__PROBLEM REQUIREMENTS__.
Could you reproduce the lines below from the one with "Viewport: 515px width, 277px height." through the one with "Task: Click the Altitude (km) axis label"? Keep both ends and add nothing.

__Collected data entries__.

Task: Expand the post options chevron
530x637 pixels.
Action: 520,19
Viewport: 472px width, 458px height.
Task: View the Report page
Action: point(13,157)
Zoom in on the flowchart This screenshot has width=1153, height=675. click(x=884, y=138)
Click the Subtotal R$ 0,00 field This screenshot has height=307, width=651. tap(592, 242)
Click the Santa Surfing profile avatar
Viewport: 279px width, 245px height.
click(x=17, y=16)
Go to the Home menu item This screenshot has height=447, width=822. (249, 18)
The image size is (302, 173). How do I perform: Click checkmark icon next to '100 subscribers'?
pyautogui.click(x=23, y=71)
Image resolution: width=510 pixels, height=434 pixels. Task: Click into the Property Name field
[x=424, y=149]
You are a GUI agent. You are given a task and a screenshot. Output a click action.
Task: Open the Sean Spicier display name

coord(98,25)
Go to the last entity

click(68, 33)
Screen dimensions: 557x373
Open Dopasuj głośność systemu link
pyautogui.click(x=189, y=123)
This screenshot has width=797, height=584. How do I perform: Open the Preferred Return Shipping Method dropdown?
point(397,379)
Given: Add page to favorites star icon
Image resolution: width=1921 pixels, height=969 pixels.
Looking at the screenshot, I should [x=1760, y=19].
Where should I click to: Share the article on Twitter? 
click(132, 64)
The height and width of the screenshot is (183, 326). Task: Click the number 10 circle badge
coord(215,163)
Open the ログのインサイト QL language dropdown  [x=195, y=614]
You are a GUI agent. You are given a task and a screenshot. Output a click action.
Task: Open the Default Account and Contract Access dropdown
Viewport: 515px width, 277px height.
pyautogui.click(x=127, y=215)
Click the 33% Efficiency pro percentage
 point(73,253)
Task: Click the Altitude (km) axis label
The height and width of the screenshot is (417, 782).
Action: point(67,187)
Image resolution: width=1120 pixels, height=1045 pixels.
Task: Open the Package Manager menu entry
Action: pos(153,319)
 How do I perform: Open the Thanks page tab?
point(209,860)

__WRITTEN SOLUTION__.
Viewport: 515px width, 277px height.
pyautogui.click(x=127, y=215)
Click the 33% Efficiency pro percentage
 point(73,253)
Task: Click the Altitude (km) axis label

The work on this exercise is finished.